Sax (sax v1.0.0) View Source

Sax is an XML SAX parser and encoder.

Sax provides functions to parse XML file in both binary and streaming way in compliant with Extensible Markup Language (XML) 1.0 (Fifth Edition).

Sax also offers DSL and API to build, compose and encode XML document. See "Encoder" section below for more information.

Parser

Sax parser supports two modes of parsing: SAX and simple form.

SAX mode (Simple API for XML)

SAX is an event driven algorithm for parsing XML documents. A SAX parser takes XML document as the input and emits events out to a pre-configured event handler during parsing.

There are 5 types of SAX events supported by Sax:

  • :start_document - after prolog is parsed.
  • :start_element - when open tag is parsed.
  • :characters - when a chunk of CharData is parsed.
  • :end_element - when end tag is parsed.
  • :end_document - when the root element is closed.

See Sax.Handler for more information.

Simple form mode

Sax supports parsing XML documents into a simple format. See Sax.SimpleForm for more details.

Encoding

Sax only supports UTF-8 encoding. It also respects the encoding set in XML document prolog, which means that if the declared encoding is not UTF-8, the parser stops. Anyway, when there is no encoding declared, Sax defaults the encoding to UTF-8.

Reference expansion

Sax supports expanding character references and XML 1.0 predefined entity references, for example A is expanded to "A", & to "&", and & to "&".

Sax does not expand external entity references, but provides an option to specify how they should be handled. See more in "Shared options" section.

Creation of atoms

Sax does not create atoms during the parsing process.

DTD and XSD

Sax does not support parsing DTD (Doctype Definition) and XSD schemas. When encountering DTD, the parser simply skips that.

Configuration

Sax allows streaming feature to be configured off in compile time. This could give some performance gain when you use Sax to parse documents those are fully loaded in the memory.

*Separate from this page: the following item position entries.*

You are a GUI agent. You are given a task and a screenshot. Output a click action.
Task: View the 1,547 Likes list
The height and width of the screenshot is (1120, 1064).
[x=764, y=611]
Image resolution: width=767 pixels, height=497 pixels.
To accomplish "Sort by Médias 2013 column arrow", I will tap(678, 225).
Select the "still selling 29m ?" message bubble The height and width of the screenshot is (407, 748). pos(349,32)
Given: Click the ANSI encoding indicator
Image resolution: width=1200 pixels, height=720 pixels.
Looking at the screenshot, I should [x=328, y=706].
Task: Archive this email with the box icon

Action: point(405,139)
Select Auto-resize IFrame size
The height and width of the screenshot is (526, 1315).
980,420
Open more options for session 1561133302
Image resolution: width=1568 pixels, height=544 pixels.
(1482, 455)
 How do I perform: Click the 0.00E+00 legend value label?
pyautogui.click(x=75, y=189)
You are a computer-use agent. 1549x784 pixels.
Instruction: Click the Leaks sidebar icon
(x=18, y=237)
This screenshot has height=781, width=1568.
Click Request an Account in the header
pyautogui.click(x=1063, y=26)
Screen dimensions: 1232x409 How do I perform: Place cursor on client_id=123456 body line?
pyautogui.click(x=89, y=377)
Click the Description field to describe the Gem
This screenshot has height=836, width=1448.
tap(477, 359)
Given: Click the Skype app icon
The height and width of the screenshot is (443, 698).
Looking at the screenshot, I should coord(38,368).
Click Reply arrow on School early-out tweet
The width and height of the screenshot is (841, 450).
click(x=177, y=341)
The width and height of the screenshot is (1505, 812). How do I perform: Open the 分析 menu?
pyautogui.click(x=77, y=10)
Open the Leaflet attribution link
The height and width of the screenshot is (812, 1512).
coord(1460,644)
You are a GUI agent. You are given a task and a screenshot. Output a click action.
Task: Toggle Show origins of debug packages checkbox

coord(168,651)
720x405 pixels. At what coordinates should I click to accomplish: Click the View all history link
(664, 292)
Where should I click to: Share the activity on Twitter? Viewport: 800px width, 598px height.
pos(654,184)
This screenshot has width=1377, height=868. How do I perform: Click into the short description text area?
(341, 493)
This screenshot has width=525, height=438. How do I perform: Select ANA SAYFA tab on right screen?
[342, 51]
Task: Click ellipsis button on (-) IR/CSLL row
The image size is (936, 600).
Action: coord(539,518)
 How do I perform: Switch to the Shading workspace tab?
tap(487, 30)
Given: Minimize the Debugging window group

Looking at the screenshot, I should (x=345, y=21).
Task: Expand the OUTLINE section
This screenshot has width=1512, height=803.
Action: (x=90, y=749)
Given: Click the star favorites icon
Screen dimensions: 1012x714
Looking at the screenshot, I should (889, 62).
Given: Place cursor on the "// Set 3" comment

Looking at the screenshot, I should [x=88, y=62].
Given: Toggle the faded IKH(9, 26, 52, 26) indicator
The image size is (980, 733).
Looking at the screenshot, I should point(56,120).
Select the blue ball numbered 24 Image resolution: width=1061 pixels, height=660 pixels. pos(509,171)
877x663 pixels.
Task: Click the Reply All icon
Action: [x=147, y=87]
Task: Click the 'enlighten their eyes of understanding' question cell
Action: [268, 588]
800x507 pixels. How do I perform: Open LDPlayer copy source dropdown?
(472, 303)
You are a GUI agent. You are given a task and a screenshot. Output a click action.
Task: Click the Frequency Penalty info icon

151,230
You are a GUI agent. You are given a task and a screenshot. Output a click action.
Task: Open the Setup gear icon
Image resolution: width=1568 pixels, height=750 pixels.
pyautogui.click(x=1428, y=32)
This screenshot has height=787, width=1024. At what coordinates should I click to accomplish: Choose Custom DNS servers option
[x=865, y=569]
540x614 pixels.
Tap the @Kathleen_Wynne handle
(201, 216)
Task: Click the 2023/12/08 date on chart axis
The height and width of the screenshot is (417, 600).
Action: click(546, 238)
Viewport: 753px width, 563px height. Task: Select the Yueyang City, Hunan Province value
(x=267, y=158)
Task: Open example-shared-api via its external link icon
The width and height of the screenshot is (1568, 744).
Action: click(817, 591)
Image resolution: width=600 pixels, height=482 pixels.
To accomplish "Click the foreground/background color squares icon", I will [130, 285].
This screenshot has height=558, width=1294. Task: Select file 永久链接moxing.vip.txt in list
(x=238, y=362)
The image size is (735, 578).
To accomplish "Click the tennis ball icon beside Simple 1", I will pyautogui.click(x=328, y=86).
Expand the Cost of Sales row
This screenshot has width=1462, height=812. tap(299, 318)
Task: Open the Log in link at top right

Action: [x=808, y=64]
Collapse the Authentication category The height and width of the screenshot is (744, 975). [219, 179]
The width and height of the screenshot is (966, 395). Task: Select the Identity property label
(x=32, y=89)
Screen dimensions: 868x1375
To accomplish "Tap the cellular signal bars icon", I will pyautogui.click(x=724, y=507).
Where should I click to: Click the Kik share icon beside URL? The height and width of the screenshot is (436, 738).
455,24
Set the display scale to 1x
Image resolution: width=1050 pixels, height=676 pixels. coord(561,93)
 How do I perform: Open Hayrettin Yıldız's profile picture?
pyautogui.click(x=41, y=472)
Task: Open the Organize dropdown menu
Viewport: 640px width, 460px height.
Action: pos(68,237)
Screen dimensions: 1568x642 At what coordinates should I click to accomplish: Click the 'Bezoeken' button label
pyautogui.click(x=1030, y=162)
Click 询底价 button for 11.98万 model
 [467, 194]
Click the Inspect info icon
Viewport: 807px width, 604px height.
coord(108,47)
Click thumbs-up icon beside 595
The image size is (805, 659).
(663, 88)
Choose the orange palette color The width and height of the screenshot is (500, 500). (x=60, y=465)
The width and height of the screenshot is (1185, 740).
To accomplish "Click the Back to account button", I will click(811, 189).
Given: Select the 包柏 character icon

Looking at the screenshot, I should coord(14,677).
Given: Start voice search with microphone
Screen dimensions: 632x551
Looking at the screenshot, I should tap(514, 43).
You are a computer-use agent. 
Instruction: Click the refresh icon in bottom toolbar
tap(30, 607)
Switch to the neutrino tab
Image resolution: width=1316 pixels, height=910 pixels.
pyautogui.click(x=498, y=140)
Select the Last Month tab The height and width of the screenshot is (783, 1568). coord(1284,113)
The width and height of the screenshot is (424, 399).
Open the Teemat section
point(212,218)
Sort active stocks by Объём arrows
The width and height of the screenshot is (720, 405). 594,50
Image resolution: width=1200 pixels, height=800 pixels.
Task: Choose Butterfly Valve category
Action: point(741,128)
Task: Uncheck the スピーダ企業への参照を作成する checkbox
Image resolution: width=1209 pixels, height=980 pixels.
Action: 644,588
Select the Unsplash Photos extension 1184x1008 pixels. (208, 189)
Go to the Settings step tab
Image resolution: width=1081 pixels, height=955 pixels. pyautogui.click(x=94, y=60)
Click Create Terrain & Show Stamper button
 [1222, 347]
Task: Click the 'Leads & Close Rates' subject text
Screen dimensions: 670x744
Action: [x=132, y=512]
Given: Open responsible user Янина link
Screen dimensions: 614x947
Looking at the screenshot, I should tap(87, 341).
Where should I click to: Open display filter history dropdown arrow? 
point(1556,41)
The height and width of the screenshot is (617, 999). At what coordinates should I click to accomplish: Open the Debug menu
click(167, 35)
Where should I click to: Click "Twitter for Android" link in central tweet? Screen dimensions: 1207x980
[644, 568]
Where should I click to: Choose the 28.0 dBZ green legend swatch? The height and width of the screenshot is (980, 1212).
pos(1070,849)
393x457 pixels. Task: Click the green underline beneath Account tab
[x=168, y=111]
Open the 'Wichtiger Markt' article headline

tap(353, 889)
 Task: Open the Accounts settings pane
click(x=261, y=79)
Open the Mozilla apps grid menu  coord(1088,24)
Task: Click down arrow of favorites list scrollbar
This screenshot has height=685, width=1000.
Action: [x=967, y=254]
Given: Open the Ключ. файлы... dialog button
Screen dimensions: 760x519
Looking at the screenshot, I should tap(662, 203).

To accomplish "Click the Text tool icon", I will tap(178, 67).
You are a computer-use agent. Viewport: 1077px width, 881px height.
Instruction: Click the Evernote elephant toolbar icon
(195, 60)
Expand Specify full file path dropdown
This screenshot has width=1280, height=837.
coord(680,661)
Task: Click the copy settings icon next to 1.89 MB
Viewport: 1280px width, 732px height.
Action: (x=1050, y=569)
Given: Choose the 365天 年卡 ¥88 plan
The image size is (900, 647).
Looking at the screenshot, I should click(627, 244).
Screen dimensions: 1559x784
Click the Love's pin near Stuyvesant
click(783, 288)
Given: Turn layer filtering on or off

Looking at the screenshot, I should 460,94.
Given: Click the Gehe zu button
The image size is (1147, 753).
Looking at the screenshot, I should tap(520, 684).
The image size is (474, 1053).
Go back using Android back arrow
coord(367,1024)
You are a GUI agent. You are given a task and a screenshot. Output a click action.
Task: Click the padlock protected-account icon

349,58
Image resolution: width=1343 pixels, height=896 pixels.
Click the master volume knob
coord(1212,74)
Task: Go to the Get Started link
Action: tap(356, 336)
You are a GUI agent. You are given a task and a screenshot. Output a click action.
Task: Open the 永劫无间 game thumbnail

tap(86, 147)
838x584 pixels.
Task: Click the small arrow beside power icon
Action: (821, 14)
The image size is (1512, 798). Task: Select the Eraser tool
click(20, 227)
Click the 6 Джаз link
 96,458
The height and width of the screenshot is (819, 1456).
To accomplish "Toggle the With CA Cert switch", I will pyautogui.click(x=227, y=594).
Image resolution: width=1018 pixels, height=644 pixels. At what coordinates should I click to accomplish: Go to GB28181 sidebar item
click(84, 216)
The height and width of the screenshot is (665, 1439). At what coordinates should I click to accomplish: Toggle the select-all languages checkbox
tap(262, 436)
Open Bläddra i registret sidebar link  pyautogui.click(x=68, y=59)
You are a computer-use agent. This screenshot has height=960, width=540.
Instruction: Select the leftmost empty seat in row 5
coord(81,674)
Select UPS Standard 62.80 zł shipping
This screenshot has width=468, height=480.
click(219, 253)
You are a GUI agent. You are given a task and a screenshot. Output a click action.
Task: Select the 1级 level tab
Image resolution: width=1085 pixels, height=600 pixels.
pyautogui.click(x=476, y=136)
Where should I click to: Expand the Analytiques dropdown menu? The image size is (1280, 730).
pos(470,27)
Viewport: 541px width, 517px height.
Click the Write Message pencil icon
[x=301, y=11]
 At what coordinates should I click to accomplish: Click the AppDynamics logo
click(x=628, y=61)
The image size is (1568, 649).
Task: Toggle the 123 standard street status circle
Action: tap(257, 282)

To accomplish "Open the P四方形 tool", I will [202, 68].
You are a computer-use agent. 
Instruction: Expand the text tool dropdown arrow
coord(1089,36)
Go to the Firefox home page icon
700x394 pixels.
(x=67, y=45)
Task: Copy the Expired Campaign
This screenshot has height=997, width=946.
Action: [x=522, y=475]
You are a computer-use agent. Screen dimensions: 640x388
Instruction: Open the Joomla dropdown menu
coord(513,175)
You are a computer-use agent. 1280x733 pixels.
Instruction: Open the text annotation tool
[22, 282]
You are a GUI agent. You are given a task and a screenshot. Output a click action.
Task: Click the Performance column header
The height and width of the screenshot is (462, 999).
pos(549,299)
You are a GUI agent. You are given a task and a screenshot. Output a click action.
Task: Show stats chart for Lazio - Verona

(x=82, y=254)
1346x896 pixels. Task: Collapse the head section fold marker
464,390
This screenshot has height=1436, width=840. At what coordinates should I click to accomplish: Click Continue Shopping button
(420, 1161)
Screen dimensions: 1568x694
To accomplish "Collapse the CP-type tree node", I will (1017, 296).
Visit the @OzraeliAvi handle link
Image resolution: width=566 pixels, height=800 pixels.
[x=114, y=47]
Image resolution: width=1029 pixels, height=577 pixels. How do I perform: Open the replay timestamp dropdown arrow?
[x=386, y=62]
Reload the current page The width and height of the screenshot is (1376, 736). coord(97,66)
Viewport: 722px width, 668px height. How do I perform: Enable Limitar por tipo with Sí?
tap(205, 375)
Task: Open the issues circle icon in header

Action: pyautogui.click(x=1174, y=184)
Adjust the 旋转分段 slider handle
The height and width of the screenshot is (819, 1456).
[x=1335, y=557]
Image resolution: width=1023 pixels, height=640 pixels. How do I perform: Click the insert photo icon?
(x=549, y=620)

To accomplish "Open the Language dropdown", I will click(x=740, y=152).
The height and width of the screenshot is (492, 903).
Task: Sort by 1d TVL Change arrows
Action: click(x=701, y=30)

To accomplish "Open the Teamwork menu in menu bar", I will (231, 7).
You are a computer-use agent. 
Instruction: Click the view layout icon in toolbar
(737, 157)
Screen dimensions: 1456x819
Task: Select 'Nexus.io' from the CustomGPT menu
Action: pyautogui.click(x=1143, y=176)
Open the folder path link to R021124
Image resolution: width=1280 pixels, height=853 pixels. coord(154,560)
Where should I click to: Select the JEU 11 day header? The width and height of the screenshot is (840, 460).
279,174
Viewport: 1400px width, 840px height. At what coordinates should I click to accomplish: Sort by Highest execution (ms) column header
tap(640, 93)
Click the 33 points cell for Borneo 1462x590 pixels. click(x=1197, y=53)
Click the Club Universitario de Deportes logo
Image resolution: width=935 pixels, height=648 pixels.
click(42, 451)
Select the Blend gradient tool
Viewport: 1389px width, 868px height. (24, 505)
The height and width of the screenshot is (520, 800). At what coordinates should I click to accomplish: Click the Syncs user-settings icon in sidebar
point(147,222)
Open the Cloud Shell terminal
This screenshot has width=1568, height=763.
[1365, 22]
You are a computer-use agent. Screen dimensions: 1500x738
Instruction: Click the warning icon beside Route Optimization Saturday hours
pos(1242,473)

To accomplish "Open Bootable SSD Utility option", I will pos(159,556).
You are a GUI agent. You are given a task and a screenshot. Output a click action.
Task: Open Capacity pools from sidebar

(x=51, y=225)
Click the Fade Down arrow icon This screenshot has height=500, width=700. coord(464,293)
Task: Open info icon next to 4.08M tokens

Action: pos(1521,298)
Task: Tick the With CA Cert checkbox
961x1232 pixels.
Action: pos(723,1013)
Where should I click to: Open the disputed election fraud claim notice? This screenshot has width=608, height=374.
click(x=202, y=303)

Note that this will make streaming feature not working. It's turned on by default.

# config/config.exs
config :sax, :parser, streaming: false

Shared options

  • :expand_entity - specifies how external entity references should be handled. Three supported strategies respectively are:
    • :keep - keep the original binary, for example Orange ® will be expanded to "Orange ®", this is the default strategy.
    • :skip - skip the original binary, for example Orange ® will be expanded to "Orange ".
    • {mod, fun, args} - take the applied result of the specified MFA.

Encoder

Sax offers two APIs to build simple form and encode XML document.

Use Sax.XML to build and compose XML simple form, then Sax.encode!/2 to encode the built element into XML binary.

iex> import Sax.XML
iex> element = element("person", [gender: "female"], "Alice")
{"person", [{"gender", "female"}], [{:characters, "Alice"}]}
iex> Sax.encode!(element, [])
"<?xml version=\"1.0\"?><person gender=\"female\">Alice</person>"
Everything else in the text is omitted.